The NITA tournament was held October 26th – 30th, in Akron, Ohio, and was an invite only competition. Taking part in the contest for the first time, Loyola’s Corboy team was one of the top 16 teams from across the nation who was invited to participate in this year’s tournament. Invitations to NITA are based upon the law school’s success over the past three years in various trial advocacy competitions. In route to its third-place finish, the Corboy team defeated rivals, Saint John’s U. School of Law, Suffolk University Law School, University of Houston Law Center and Loyola Law School-Los Angeles.

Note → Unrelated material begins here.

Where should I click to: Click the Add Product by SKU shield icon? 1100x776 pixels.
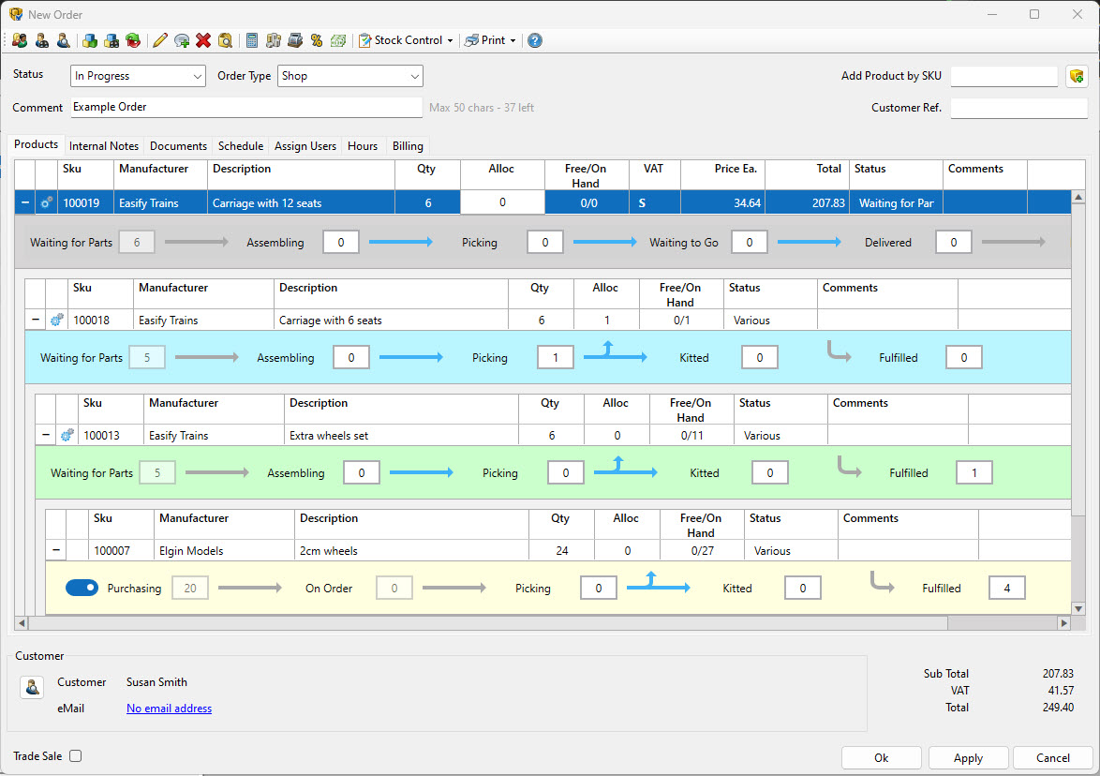tap(1077, 76)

“Loyola’s team was all the buzz at the competition,” commented James Carey, J.D., Loyola professor, School of Law and head of Loyola’s advocacy program. “We have never been invited to compete in this national competition before, and I’m sure that none of the other teams considered us contenders. As the only law school from Illinois, it was great to come away with such a prestigious win for Chicago. This ranking is truly a testament to Loyola’s approach in preparing future trial lawyers.”
The Philip H. Corboy Fellowship Program in Trial Advocacy is an intensive training in trial advocacy for ten students who are chosen annually as Corboy Fellows. The Fellows serve as members of Loyola’s teams in various inter-school mock trial competitions. Both first- and second-year students are eligible to compete for the Fellowships, which carry a financial stipend and academic credit for each semester of student participation. Loyola Law School alum, Philip H. Corboy (’49), founding partner of the Chicago firm of Corboy and Demetrio, created the Philip H. Corboy Fellows program at Loyola in 1995 to support those students who plan to pursue careers as trial lawyers. Each spring, nearly 100 interested students audition to be a Fellow by conducting a cross examination and giving a brief closing argument based on the cross.

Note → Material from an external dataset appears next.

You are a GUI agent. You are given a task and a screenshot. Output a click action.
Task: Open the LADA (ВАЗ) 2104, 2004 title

About the National Institute for Trial Advocacy (NITA) – Loyola serves as the Midwest regional headquarters for NITA. The Midwest Regional Trial Advocacy Program and the Midwest Regional Deposition Training Programs are among NITA’s largest, each enrolling nearly one hundred students and involving 50 to 60 lawyers and judges as teachers. NITA, a not-for-profit continuing education institution, trains working lawyers worldwide in courtroom skills, from improving direct examination techniques to creating more effective courtroom exhibits. Loyola law students are given an opportunity to interact with lawyers who come to Loyola to participate in NITA’s trial advocacy programs.
About Loyola University Chicago’s Center for Advocacy
Loyola’s Center for Advocacy brings together and advances the School of Law’s curriculum, programs, student activities and other initiatives to prepare students for successful careers in trial advocacy. Throughout its history, Loyola has been known to produce superb trial lawyers, as the last 50 years especially have seen Loyola trial lawyers rise to preeminence in the Chicago and Midwest trial bar. Adding to that, with the increasing geographic diversity of Loyola’s student body, this reputation has become national.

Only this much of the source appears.